======== THE DATA ========
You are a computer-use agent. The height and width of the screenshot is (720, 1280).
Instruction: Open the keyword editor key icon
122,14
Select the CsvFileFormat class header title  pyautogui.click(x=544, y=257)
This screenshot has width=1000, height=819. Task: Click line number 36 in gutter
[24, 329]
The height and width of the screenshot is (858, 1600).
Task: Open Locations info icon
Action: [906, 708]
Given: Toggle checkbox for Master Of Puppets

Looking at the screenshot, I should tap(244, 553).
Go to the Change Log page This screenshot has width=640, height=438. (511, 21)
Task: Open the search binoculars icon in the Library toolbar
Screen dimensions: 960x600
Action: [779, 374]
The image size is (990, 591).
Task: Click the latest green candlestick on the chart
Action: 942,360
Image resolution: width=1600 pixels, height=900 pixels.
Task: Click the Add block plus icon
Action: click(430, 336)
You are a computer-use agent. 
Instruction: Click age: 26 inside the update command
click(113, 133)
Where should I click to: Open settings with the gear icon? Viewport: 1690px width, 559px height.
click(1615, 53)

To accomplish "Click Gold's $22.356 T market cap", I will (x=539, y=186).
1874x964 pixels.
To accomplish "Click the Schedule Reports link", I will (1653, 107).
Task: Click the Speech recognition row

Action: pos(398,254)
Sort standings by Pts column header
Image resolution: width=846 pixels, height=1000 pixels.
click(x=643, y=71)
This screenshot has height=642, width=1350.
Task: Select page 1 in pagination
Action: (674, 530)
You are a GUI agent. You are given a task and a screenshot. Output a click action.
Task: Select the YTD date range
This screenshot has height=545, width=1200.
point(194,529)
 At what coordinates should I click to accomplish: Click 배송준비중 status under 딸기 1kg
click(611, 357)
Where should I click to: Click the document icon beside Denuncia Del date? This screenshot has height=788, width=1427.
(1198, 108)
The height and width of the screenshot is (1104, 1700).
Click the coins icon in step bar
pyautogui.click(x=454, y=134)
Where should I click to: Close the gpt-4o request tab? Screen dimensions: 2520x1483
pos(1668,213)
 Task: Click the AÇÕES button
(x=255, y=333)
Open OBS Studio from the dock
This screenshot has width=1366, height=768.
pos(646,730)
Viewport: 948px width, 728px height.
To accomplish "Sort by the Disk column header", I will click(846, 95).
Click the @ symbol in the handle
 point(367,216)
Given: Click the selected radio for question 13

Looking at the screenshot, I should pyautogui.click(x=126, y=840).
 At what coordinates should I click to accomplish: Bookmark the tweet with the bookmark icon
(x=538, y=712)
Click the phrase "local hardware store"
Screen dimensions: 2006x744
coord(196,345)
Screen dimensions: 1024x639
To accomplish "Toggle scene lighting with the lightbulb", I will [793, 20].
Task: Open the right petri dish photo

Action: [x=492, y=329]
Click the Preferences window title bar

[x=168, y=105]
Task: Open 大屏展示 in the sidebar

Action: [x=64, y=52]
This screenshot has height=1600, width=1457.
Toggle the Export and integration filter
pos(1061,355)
========
* [EXERCISE DETAILS]: Every entry in the data should be returned exactly.

* [ANSWER BELOW]:
You are a computer-use agent. The height and width of the screenshot is (720, 1280).
Instruction: Open the keyword editor key icon
122,14
Select the CsvFileFormat class header title  pyautogui.click(x=544, y=257)
This screenshot has width=1000, height=819. Task: Click line number 36 in gutter
[24, 329]
The height and width of the screenshot is (858, 1600).
Task: Open Locations info icon
Action: [906, 708]
Given: Toggle checkbox for Master Of Puppets

Looking at the screenshot, I should tap(244, 553).
Go to the Change Log page This screenshot has width=640, height=438. (511, 21)
Task: Open the search binoculars icon in the Library toolbar
Screen dimensions: 960x600
Action: [779, 374]
The image size is (990, 591).
Task: Click the latest green candlestick on the chart
Action: 942,360
Image resolution: width=1600 pixels, height=900 pixels.
Task: Click the Add block plus icon
Action: click(430, 336)
You are a computer-use agent. 
Instruction: Click age: 26 inside the update command
click(113, 133)
Where should I click to: Open settings with the gear icon? Viewport: 1690px width, 559px height.
click(1615, 53)

To accomplish "Click Gold's $22.356 T market cap", I will (x=539, y=186).
1874x964 pixels.
To accomplish "Click the Schedule Reports link", I will (1653, 107).
Task: Click the Speech recognition row

Action: pos(398,254)
Sort standings by Pts column header
Image resolution: width=846 pixels, height=1000 pixels.
click(x=643, y=71)
This screenshot has height=642, width=1350.
Task: Select page 1 in pagination
Action: (674, 530)
You are a GUI agent. You are given a task and a screenshot. Output a click action.
Task: Select the YTD date range
This screenshot has height=545, width=1200.
point(194,529)
 At what coordinates should I click to accomplish: Click 배송준비중 status under 딸기 1kg
click(611, 357)
Where should I click to: Click the document icon beside Denuncia Del date? This screenshot has height=788, width=1427.
(1198, 108)
The height and width of the screenshot is (1104, 1700).
Click the coins icon in step bar
pyautogui.click(x=454, y=134)
Where should I click to: Close the gpt-4o request tab? Screen dimensions: 2520x1483
pos(1668,213)
 Task: Click the AÇÕES button
(x=255, y=333)
Open OBS Studio from the dock
This screenshot has width=1366, height=768.
pos(646,730)
Viewport: 948px width, 728px height.
To accomplish "Sort by the Disk column header", I will click(846, 95).
Click the @ symbol in the handle
 point(367,216)
Given: Click the selected radio for question 13

Looking at the screenshot, I should pyautogui.click(x=126, y=840).
 At what coordinates should I click to accomplish: Bookmark the tweet with the bookmark icon
(x=538, y=712)
Click the phrase "local hardware store"
Screen dimensions: 2006x744
coord(196,345)
Screen dimensions: 1024x639
To accomplish "Toggle scene lighting with the lightbulb", I will [793, 20].
Task: Open the right petri dish photo

Action: [x=492, y=329]
Click the Preferences window title bar

[x=168, y=105]
Task: Open 大屏展示 in the sidebar

Action: [x=64, y=52]
This screenshot has height=1600, width=1457.
Toggle the Export and integration filter
pos(1061,355)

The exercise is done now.